255 Gezi sanığı hakim karşısında
Abone olGezi Parkı eylemlerine ilişkin açılan 255 sanıklı davanın ilk duruşması başladı. Sanık sayısının fazla olması nedeniyle savunmaların alınmas...
Gezi Parkı eylemlerine ilişkin açılan 255 sanıklı davanın ilk
duruşması başladı. Sanık sayısının fazla olması nedeniyle
savunmaların alınması için her hafta salı-çarşamba ve perşembe
günleri olmak üzere peş peşe 12 duruşma yapılmasına karar
verildi.
Taksim Gezi Parkı eylemlerine ilişkin yürütülen soruşturma
kapsamında 1 Haziran 2013 ile 4 Ağustos 2013 tarihleri arasında
gerçekleştirilen bazı eylemlerle ilgili 255 sanık hakkında açılan
davanın ilk duruşması İstanbul 55. Asliye Ceza Mahkemesi’nde bugün
başladı. Çoğu öğrenci olan sanık sayısının çok olması nedeniyle
sanık savunmalarının alınması için her hafta salı-çarşamba ve
perşembe günleri olmak üzere peş peşe 12 duruşma yapılması
planlandı. Her duruşmaya 25 sanığın çağrılması kararlaştırılan
savunma duruşmalarının sonuncusu 29 Mayıs 2014 tarihinde
yapılacak.
Sanık avukatlarının da hazır bulunduğu ilk duruşmada, kimlik
tespitlerinin alınmasının ardından savunmaların alınmasına
başlandı. Haklarındaki suçlamaları kabul etmeyen sanıklar, hiçbir
ikazda bulunulmadan polisin gazlı müdahalesi olduğunu ve gözaltına
alındıklarını söyledi.
Bazı televizyon kanallarına görüntü çekmek için eylem alanlarına
gittiğini ve amatör kameraman olduğunu ileri süren Görkem
Celiloğlu, "Polis müdahale ettiğinde herkes geri çekilince ben
ortada kaldım.

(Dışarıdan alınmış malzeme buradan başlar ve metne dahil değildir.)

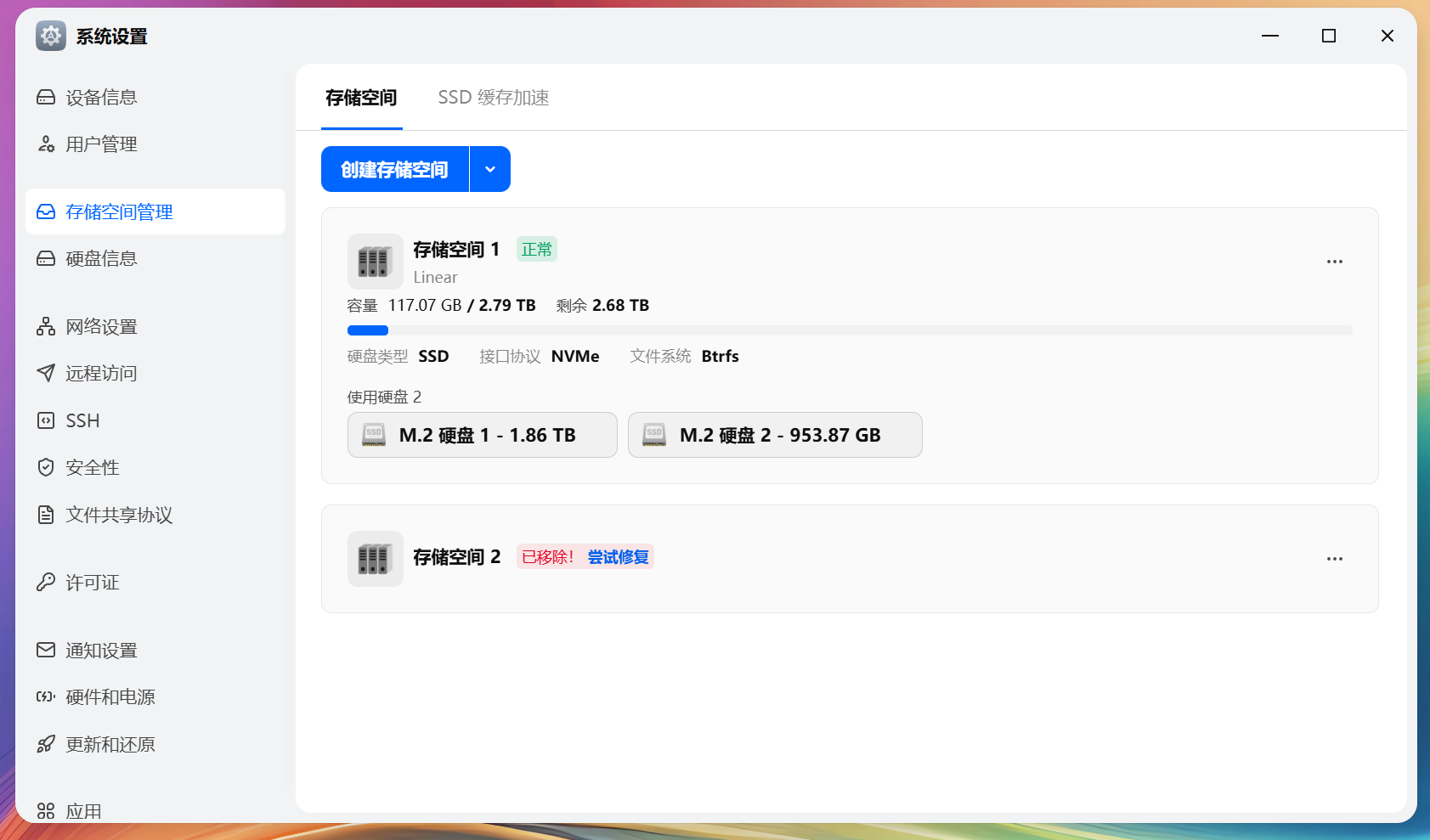Click the update and restore rocket icon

Bu sırada polis tarafından da gözaltına alındım"
ifadelerini kullandı.
Duruşmada Mimar Gizem Ünek ise eylem sırasında birlikte olduğu bir
arkadaşının polis tarafından gözaltına alındığını söyledi.

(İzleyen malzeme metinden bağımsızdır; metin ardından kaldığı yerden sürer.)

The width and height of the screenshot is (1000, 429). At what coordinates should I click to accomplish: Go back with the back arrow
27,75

Yüksek Lisans öğrencisi Deha Okyay ise "Gezi Parkı’ndaki ağaçların
kesileceğini duyduğum ve buna çok üzüldüğüm için barışçıl bir
protesto amacıyla Taksim’e gittim. Polisin gaz bombalı müdahalesi
olunca da kaçtım. Osmanbey’e doğru kaçarken polisler beni yere
düşürerek yakaladılar. Ancak polislerden şikayetçi olmadığımı ilk
ifademde de söylemiştim. Sivil polisler sadece ayağıma çelme atarak
durdurmak ve yakalamak istediler. Çevik Kuvvet polislerinin de
yüzlerini göremediğim için şikayetçi olmadım. Ayrıca polise taş
atarak ve şiddete başvurarak olayların çözüleceğine inanmıyorum.
Suçlamaları kesinlikle kabul etmiyorum" diye konuştu. Duruşma,
sanık savunmalarının alınması ile devam ediyor.
Davaya ilişkin iddianamede, eylemcilerin Dolmabahçe’de bulunan
Bezmialem Valide Sultan Camii’ne, kapılarını da kırarak zorla
girdiklerine ilişkin olay da yer alıyor. İddianamede, 31 Mayıs 2013
tarihinde polis müdahalesi sonrasında eylemcilerin camiye girmek
istedikleri, müezzin Fuat Yıldırım tarafından kilitlenen kapının
göstericiler tarafından tekmelenerek kırıldığı, ancak müezzin ve
güvenlik görevlisi tarafından, kırılan kapının arkasına kalaslar
konularak göstericilerin girmesinin engellendiği anlatılıyor. Ancak
eylemcilerin, bir gün sonra 1 Haziran 2013 tarihinde kapının açık
olmasından faydalanarak camiye girdikleri belirtiliyor.